The European Centre for Innovative Textiles has developed a demonstrator for the mechanical recycling of short cotton fibres, and hopes to secure a deposit of used fabric fibres to create a recycling industry.

Two years! That’s how long it took to develop the first demonstrator capable of creating new cotton yarn from old clothes or linens.

This French innovation of mechanical recycling of short fibres was inaugurated on 19 September at the European Centre for Innovative Textiles (CETI). It required an investment of two million euros.

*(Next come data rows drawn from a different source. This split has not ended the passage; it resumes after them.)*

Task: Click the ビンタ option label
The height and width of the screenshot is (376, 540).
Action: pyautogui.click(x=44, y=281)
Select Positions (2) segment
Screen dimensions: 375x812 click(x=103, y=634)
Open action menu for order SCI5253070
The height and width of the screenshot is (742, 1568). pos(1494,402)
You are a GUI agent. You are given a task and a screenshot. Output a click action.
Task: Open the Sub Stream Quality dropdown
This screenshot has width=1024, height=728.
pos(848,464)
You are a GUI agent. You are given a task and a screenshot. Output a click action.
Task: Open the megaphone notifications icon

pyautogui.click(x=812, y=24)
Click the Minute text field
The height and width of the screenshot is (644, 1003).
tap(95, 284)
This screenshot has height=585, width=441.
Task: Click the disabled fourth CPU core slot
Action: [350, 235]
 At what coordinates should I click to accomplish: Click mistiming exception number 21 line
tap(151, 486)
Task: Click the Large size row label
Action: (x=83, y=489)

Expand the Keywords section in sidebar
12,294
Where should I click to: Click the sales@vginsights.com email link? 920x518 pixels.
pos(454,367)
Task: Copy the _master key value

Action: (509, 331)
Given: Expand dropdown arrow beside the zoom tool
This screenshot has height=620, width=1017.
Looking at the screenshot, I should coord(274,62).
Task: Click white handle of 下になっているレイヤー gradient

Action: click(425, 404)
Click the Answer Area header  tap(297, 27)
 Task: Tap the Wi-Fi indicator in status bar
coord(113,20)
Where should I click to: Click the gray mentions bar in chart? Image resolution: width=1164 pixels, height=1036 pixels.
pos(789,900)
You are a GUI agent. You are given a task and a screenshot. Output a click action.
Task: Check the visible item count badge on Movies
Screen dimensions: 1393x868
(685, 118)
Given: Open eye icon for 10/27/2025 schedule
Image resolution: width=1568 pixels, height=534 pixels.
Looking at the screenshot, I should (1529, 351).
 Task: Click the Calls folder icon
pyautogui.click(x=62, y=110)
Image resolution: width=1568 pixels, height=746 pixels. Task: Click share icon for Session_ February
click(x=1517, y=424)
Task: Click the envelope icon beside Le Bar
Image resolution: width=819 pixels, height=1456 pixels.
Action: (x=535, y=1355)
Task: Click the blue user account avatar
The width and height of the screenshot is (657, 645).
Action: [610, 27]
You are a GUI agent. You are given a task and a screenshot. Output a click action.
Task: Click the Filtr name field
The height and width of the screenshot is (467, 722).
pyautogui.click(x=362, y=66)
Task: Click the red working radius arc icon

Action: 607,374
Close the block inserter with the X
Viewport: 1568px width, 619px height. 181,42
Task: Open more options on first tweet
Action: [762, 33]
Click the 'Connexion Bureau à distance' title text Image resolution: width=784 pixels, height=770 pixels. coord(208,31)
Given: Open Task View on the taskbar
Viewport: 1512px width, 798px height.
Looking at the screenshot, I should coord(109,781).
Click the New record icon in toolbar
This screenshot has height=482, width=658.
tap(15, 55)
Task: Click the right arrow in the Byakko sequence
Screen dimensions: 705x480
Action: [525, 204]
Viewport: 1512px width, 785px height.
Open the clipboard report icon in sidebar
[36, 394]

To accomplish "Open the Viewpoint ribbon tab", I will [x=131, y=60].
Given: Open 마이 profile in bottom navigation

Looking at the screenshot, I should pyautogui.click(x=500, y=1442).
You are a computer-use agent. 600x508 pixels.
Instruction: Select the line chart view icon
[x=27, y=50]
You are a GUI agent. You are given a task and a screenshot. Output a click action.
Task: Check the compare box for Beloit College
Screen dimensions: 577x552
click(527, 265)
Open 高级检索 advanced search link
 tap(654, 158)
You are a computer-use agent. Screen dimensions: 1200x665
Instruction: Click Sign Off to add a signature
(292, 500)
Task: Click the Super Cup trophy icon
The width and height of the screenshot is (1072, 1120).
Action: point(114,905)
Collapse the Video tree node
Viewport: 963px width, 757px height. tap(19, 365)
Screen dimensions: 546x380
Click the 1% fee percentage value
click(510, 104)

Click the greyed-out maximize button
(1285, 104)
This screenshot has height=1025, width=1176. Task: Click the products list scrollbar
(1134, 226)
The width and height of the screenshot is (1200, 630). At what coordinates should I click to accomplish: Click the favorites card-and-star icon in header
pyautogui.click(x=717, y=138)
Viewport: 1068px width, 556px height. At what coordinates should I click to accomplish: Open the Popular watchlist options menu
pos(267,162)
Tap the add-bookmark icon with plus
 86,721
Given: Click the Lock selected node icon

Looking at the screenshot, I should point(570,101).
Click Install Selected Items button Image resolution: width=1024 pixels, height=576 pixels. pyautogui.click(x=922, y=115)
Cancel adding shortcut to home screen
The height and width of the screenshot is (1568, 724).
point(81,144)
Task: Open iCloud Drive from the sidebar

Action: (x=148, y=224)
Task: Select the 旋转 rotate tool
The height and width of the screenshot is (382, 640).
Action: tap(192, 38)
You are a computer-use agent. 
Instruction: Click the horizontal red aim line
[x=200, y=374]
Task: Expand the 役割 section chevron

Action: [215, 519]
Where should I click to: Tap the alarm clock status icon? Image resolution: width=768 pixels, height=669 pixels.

The principle: clothes and fabrics from private individuals, scraps from industrial production or unsold items are collected and sorted according to their composition and colour. Then follow stages of cutting, fraying, defibration and spinning (see the video for details of the process). “The novelty is that fraying and spinning are combined in the same process,” says Pascal Denizart, CETI’s general manager, “which makes it a European first”.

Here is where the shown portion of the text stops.